--- Task data Enclosed Below ---

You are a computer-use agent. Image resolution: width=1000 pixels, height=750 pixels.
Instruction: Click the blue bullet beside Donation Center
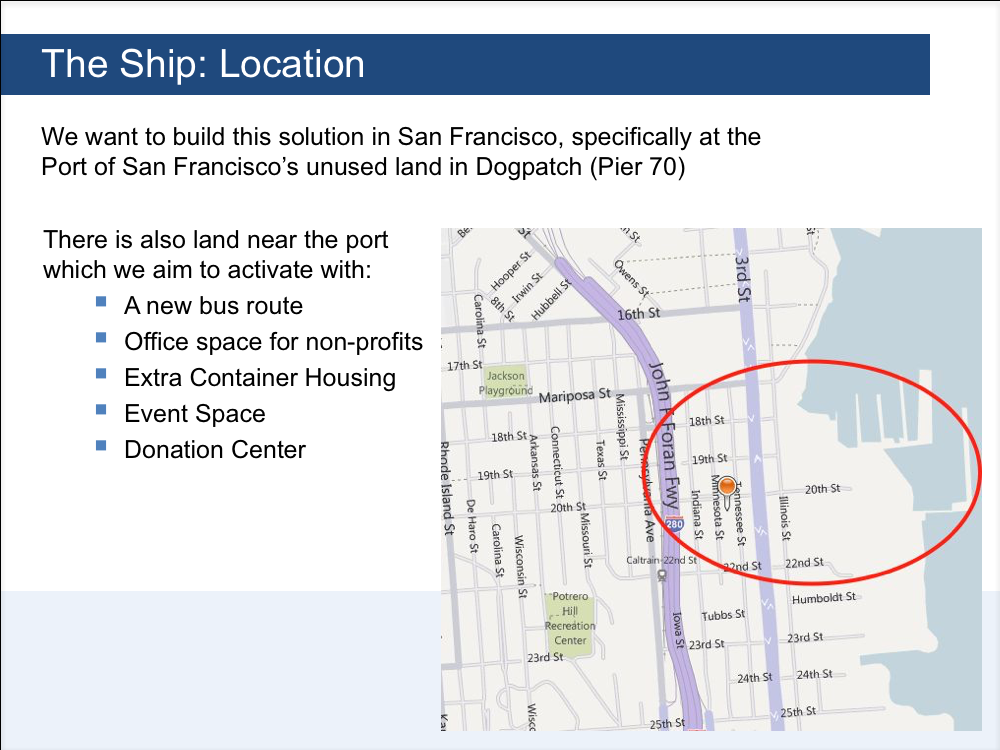pos(101,445)
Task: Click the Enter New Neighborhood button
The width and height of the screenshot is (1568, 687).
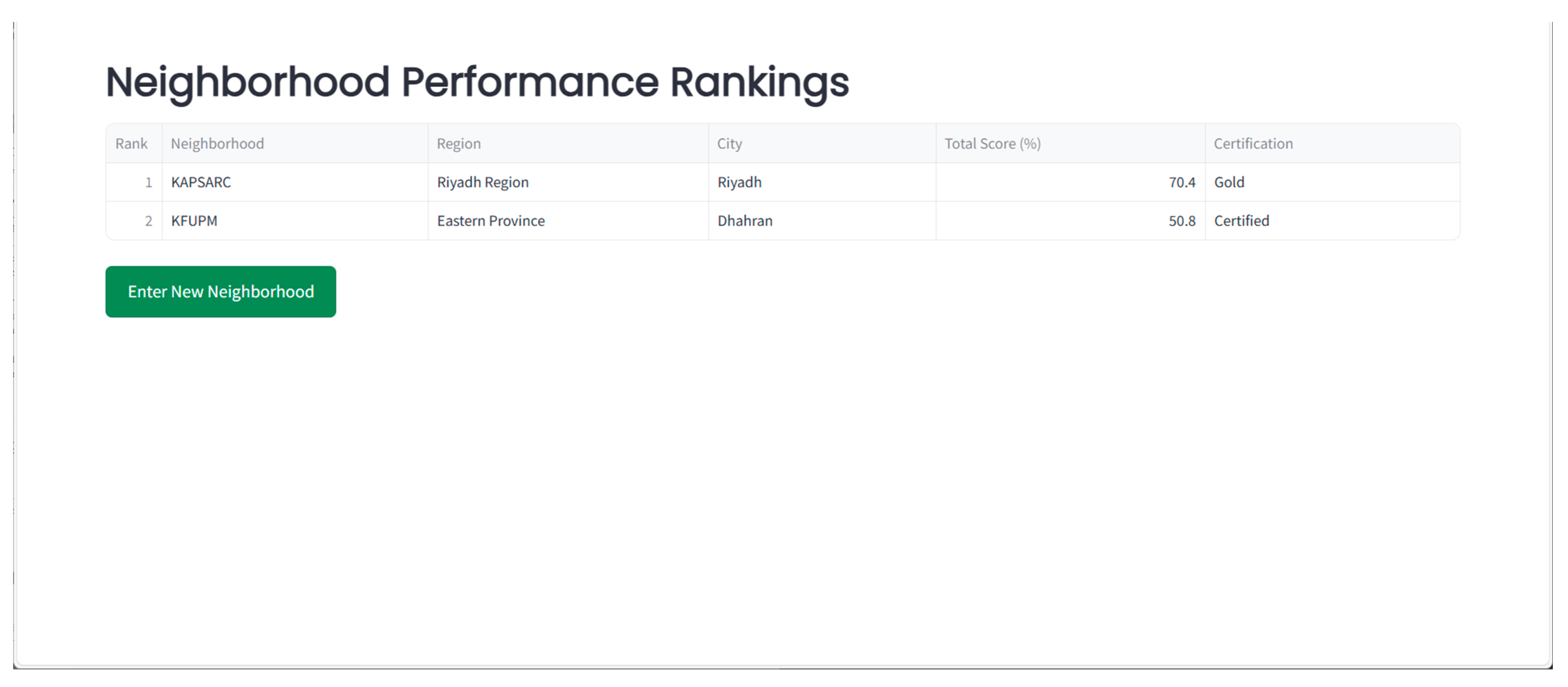Action: click(x=220, y=292)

--- End of Enclosed Task data ---

What you need to do => Give again, word for word, the line containing "Task: Click the Enter New Neighborhood button" and every line after it to the end of the records; leave out the pictures.

Output below =>
Task: Click the Enter New Neighborhood button
The width and height of the screenshot is (1568, 687).
Action: click(x=220, y=292)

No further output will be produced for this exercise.